Roll your own AVD on HCI deployment – Part 3: The Deployment

AVD Azure HCI

Advanced Migration GBB

Welcome to Part 3 of this series of Rolling your own Azure Stack HCI environment! Congrats and thanks for sticking with me. Today is the day! We’re finally here. Now we get to load some code and make this HCI “thing” happen.

Let’s review what you should have done at this point.

  1. We’ve prepped the hardware with the latest firmware.
  2. We’ve collected and injected drivers into the 23H2 HCI build.
  3. We’ve created/prepped the on-prem and cloud identity space, rights assignments, and users.

That’s a lot, it isn’t a trivial amount of work and lays the foundation for a straightforward installation process. Well, as straightforward as it can be using unapproved hardware for a Dev/Test solution environment. πŸ™‚

The steps here are the same-ish as what you did to install Windows Server 2022.

  1. Power off the systems
  2. Insert your USB Key with HCI on it into the USB port
  3. Power on the system and one time boot to the USB key
  4. Tell the setup process to install the HCI image
  5. Selecting “Custom” install process so we can clean the drives
  6. Delete all the existing partitions on the OS drive and select “New”
  7. Continue the install process
  8. Wait…
  9. Wait Some more
  10. Set a local Administrator password across the systems – (Be mindful of Complexity Requirements)
  11. Then boot into Sconfig for a few more changes

You’ll be greeted by this lovely screen when you drop into the “Desktop” on the HCI server:

  • When we get here, go into 2 and set the proper node name. When it asks to reboot, say no.
  • Then go into 8 and verify you have IP information if you’re running DHCP (which you should have a scope for on your network). Set the Static IP and DNS Server of your Domain Controller here.
  • Go into 9 and verify a time source. It should match your domain controller.
  • I then do other housekeeping for the systems:
    • Enable RDP
    • Enable Required Telemetry
    • Then go into 6 and Install All Quality Updates
  • Once the updates are done, you’ll reboot and rerun the updates. There may be driver updates in here too.

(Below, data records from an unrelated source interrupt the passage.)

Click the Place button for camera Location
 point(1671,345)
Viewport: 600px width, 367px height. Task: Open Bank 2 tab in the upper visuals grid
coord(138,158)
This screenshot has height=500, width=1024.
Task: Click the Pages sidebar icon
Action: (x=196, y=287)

When the system stops installing updates and requiring a reboot, you have a few options here based on what you know of your hardware. You can select 15 and drop into the command line, navigate to your driver folder on the USB key and load any additional software or drivers that didn’t slipstream. If you’re not sure, you can load up a Windows Admin Center instance and import the servers with the Administrator user account on the system, then go into Devices to see if there are any “Unknown” devices without drivers in the list. This is like going into the Device Manager on a regular Windows system. It also only takes a few minutes to setup. Then use the PowerShell interface within Windows Admin Center to load up the additional software and drivers.

On my system I needed to install the iLo Drivers and config software for the OS to correctly interface with the hardware. Other OEMs have similar requirements with Dell/EMC, Lenovo, Cisco, DataOn, Intel etc.

Once you’re done with these steps, you should replay the work on any other nodes in the same order to get the same end result. You can do all this work in the OOB interface, RDP, or WAC. Whatever makes you feel comfortable.

Depending on how many interfaces you’ve connected and plan to provision, what you plan to use on the system, and what it was used for before, there are a few side quests you may need to complete.

  • Clean Your Disks: As mentioned previously we need data disks for this to work. Mine were used in a vSAN configuration and I needed to clean them to use with S2D. You’ll need to remove any removable media from the system first. Here is a script to run on each node:
Update-StorageProviderCache

    Get-StoragePool | ? IsPrimordial -eq $false | Set-StoragePool -IsReadOnly:$false -ErrorAction SilentlyContinue

    Get-StoragePool | ? IsPrimordial -eq $false | Get-VirtualDisk | Remove-VirtualDisk -Confirm:$false -ErrorAction SilentlyContinue

    Get-StoragePool | ? IsPrimordial -eq $false | Remove-StoragePool -Confirm:$false -ErrorAction SilentlyContinue

    Get-PhysicalDisk | Reset-PhysicalDisk -ErrorAction SilentlyContinue

    Get-Disk | ? Number -ne $null | ? IsBoot -ne $true | ? IsSystem -ne $true | ? PartitionStyle -ne RAW | % {

        $_ | Set-Disk -isoffline:$false

        $_ | Set-Disk -isreadonly:$false

        $_ | Clear-Disk -RemoveData -RemoveOEM -Confirm:$false

        $_ | Set-Disk -isreadonly:$true

        $_ | Set-Disk -isoffline:$true

    }

    Get-Disk | Where Number -Ne $Null | Where IsBoot -Ne $True | Where IsSystem -Ne $True | Where PartitionStyle -Eq RAW | Group -NoElement -Property FriendlyName
  • Config the NICs: If you’re using more than one Interface card for your VM/Management traffic, which is pretty standard, you’ll need to disable DHCP on the other interfaces and remove the gateway. Here is some code to do that:
Set-NetIPInterface -DHCP Disabled -InterfaceAlias "Nic-Name"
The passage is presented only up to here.